I would like to be the first to welcome Sam(secret garden) and Heather(loganberry) to the judging panel of the NMC. Its official I just got my ballot sheet today. I hope you dont have to wait long for your first engagement. Ooh scary eh?.


----------



## SarahY (Nov 6, 2008)

Congratulations, ladies! :gwavebw :gwavebw

Sarah xxx


----------



## Matt Haslam (Mar 13, 2010)

Congrats! now be nice judges and like my mice!  do you take bribes??


----------



## The Village Mousery (Aug 1, 2010)

lol grats ladies


----------



## Loganberry (Oct 24, 2008)

:scool


----------



## WoodWitch (Oct 18, 2009)

I'm sure you'll both do an excellent job


----------



## WillowDragon (Jan 7, 2009)

Huge congrats! At least i dont have to worry about you two not liking pale selfs! Hehe


----------



## Mymouse (Jul 2, 2010)

:clap NICE, congratulations


----------



## SarahC (Oct 3, 2008)

welcome along ladies


----------



## The Boggit keeper (Mar 5, 2010)

Congratulations to you both!


----------



## laoshu (Sep 16, 2009)

congratulations both of you


----------



## The secret garden (May 13, 2010)

Thanks everyone, its exciting and rather scarey all at the same time but once i have done my first judging engagment im sure i will be fine.

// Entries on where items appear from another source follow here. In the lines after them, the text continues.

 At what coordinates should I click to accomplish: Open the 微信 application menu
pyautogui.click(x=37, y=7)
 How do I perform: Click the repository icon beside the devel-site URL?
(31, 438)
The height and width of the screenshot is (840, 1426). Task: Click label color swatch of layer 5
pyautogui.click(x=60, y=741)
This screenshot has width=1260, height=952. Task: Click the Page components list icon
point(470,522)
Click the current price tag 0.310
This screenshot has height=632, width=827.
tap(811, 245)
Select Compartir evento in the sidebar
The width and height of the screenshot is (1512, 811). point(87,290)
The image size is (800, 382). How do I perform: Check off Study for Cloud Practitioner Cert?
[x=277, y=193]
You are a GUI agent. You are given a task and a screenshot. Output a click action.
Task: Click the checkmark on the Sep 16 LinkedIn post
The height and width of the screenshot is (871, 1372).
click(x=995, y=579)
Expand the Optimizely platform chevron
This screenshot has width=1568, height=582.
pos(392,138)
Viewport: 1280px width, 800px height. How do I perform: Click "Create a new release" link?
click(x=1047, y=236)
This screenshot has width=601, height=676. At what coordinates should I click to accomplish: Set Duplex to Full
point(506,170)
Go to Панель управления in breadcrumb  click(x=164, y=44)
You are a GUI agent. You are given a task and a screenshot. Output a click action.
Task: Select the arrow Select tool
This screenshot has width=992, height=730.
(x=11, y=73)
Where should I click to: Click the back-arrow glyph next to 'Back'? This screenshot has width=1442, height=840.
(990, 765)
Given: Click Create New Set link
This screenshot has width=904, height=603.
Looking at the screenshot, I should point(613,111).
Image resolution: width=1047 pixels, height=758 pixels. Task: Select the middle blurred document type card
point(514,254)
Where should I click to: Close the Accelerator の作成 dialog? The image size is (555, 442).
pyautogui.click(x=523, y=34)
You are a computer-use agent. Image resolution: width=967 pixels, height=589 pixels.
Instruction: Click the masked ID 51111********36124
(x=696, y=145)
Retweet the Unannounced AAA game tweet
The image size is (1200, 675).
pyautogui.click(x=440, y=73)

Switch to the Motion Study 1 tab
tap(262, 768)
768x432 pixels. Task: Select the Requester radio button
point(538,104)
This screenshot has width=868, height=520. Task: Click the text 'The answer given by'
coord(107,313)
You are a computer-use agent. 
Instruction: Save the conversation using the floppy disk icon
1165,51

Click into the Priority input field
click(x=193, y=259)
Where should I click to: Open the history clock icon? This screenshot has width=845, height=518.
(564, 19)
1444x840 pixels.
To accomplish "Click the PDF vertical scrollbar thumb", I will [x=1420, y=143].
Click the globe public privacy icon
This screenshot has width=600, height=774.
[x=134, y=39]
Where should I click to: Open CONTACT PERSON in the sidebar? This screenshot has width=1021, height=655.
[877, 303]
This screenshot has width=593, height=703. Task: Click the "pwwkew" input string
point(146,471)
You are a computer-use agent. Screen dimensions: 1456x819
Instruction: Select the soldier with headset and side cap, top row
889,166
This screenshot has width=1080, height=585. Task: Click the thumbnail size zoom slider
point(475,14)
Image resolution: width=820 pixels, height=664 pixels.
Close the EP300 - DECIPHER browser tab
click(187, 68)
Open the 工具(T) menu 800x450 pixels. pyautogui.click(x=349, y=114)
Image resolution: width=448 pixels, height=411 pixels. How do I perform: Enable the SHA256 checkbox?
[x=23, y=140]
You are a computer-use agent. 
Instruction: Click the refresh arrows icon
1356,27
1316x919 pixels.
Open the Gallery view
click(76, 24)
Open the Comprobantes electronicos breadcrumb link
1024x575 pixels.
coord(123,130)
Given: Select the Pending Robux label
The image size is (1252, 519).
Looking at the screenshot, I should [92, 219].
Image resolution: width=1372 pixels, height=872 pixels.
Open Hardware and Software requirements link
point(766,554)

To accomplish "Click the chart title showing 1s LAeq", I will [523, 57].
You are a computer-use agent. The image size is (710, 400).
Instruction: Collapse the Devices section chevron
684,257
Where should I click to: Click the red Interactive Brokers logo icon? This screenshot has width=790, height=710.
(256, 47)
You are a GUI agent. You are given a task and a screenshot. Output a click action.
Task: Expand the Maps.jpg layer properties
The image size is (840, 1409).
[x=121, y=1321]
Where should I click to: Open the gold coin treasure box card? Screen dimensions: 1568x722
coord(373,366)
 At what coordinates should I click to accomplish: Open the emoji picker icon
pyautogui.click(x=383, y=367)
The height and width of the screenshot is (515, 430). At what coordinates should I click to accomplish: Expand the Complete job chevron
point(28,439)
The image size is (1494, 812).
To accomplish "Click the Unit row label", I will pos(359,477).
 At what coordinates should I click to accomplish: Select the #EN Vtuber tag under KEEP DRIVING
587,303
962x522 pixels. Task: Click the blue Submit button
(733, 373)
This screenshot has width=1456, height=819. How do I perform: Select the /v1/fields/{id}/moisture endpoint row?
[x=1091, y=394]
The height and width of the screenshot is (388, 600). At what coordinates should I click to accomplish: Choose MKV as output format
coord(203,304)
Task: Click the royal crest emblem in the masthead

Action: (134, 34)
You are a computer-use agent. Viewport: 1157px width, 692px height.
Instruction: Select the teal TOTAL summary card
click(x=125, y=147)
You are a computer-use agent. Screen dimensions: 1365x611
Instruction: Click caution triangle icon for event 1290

I have to start looking for a judging coat! And buy myself a nice new pen


----------



## WoodWitch (Oct 18, 2009)

The secret garden said:


> I have to start looking for a judging coat!


Do they make them with a pretty flowers print? I know that's your favourite   

xx


----------



## Jack Garcia (Oct 9, 2009)

Indeed, congrats! 



tratallen said:


> The secret garden said:
> 
> 
> > I have to start looking for a judging coat!
> ...


Being a mouse judge in the US isn't as prestigious as it is in the UK (our show scene is less frequent), but sometimes I wear my judge's coat around the house just for fun.


----------



## moustress (Sep 25, 2009)

I guess this is a pretty big deal, eh? Congrats!


----------



## The secret garden (May 13, 2010)

Yes moustress its a big honour x


----------



## paulbrv65 (Apr 23, 2009)

Congratulations to you both, I wish you both all the very best and look forward to showing under you.

Regards

Paul


----------